*Materials provided:*
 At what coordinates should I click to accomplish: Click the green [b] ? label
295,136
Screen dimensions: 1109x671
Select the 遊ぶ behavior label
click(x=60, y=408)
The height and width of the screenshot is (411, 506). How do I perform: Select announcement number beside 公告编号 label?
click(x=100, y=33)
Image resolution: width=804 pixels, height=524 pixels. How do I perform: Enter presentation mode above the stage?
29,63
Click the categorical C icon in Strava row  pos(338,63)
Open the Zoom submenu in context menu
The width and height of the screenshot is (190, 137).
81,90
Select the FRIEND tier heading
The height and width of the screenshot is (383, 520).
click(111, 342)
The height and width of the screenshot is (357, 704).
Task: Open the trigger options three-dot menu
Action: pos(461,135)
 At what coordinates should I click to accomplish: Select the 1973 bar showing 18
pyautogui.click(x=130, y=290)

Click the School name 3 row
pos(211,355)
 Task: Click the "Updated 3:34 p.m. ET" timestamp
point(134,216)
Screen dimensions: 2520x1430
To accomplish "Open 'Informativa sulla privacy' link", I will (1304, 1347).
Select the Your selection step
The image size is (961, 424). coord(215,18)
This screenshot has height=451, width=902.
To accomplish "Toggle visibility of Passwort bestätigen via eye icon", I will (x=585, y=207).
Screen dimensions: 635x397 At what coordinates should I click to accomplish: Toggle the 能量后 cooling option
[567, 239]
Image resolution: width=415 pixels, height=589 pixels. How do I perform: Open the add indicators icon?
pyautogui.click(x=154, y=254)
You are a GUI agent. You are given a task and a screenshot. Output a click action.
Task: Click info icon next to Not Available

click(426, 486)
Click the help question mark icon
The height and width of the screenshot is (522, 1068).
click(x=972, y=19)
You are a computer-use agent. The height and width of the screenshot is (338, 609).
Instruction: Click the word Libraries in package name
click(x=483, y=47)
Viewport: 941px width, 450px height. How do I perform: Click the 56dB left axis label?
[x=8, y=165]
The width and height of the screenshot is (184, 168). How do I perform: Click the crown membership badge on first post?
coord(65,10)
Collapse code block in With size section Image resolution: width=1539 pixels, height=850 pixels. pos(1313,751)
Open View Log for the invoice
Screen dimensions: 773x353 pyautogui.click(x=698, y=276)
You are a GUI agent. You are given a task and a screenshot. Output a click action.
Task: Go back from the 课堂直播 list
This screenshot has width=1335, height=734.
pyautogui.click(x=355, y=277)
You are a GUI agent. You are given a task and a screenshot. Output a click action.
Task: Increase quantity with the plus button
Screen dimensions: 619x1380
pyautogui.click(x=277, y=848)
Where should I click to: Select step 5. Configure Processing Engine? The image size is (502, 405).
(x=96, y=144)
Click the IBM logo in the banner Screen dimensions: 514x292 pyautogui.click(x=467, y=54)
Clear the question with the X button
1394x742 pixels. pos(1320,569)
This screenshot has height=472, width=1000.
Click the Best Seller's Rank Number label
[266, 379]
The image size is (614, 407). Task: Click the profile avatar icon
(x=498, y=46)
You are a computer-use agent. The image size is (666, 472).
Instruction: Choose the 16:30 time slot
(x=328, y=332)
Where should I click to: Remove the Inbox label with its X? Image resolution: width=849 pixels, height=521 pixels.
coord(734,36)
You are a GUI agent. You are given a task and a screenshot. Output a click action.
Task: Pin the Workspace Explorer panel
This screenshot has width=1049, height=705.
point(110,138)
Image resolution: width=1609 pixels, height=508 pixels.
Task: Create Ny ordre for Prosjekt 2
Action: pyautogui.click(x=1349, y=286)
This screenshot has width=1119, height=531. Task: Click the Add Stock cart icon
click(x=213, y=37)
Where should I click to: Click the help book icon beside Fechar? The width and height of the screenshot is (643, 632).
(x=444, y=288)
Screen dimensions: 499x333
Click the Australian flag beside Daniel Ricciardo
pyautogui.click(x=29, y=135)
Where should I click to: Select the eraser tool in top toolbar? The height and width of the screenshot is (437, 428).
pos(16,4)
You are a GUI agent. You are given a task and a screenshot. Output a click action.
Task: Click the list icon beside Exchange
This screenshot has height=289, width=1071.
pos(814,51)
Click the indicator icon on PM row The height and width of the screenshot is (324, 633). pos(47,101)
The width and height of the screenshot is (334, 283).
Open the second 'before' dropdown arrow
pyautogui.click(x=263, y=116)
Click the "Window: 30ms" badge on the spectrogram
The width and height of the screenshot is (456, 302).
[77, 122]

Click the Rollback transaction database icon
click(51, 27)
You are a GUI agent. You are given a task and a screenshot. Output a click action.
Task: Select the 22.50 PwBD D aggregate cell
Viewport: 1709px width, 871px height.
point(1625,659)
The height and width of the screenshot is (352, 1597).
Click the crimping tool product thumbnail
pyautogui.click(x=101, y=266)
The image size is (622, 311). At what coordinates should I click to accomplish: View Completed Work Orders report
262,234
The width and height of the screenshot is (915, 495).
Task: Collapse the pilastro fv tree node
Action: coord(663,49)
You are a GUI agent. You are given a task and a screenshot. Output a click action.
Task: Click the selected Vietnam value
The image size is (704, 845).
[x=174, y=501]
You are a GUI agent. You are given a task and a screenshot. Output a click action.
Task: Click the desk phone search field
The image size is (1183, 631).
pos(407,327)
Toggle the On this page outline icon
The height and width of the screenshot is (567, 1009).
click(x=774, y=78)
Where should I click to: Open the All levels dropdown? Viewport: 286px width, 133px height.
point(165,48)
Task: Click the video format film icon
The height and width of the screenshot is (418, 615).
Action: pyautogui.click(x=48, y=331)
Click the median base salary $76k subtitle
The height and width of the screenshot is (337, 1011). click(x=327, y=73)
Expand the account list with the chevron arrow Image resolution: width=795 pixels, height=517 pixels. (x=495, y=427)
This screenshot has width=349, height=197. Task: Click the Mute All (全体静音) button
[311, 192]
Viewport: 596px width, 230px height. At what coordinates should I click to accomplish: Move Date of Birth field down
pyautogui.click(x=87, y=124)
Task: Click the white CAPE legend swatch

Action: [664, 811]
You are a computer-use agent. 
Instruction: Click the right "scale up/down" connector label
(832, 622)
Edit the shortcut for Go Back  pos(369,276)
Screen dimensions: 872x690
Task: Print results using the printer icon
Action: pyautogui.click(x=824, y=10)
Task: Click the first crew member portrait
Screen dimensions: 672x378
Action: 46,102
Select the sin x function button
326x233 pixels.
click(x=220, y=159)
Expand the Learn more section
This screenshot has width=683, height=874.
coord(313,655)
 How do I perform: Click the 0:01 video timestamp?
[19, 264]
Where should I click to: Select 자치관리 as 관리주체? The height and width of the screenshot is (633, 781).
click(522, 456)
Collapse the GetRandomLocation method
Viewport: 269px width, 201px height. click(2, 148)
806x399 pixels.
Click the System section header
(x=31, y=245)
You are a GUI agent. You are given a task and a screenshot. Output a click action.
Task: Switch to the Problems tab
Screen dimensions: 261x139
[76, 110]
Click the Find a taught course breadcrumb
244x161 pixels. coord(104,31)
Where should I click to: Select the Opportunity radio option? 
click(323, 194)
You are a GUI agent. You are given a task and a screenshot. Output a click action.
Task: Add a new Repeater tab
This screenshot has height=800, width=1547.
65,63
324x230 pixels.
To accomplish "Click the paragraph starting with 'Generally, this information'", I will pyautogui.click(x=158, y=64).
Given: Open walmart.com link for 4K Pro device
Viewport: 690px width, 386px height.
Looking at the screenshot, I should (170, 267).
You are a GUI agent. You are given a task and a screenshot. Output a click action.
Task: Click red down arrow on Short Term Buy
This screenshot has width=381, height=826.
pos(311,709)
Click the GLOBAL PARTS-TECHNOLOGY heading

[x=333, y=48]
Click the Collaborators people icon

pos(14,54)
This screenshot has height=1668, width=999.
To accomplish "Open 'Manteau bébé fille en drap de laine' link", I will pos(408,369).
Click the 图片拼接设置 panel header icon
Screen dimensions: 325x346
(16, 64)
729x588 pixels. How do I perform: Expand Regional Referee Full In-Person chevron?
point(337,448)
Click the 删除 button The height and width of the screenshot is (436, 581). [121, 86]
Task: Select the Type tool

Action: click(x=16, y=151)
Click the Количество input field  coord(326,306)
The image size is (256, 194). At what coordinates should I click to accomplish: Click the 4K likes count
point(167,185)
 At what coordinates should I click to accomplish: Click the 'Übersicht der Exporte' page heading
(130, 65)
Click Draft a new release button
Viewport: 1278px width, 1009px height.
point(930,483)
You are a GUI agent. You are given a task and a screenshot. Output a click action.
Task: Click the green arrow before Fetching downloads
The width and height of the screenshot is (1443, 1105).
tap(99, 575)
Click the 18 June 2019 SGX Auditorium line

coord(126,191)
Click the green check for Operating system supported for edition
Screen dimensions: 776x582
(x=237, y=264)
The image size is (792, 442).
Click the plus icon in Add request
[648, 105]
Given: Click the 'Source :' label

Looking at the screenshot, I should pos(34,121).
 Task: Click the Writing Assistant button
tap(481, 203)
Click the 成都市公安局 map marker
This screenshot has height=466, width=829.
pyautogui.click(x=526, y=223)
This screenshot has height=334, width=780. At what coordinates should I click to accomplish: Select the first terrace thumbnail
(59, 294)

*Requirement:*
From the entries above, copy each line that holds "list".

*The answer:*
Task: Go back from the 课堂直播 list
Task: Click the list icon beside Exchange
Expand the account list with the chevron arrow Image resolution: width=795 pixels, height=517 pixels. (x=495, y=427)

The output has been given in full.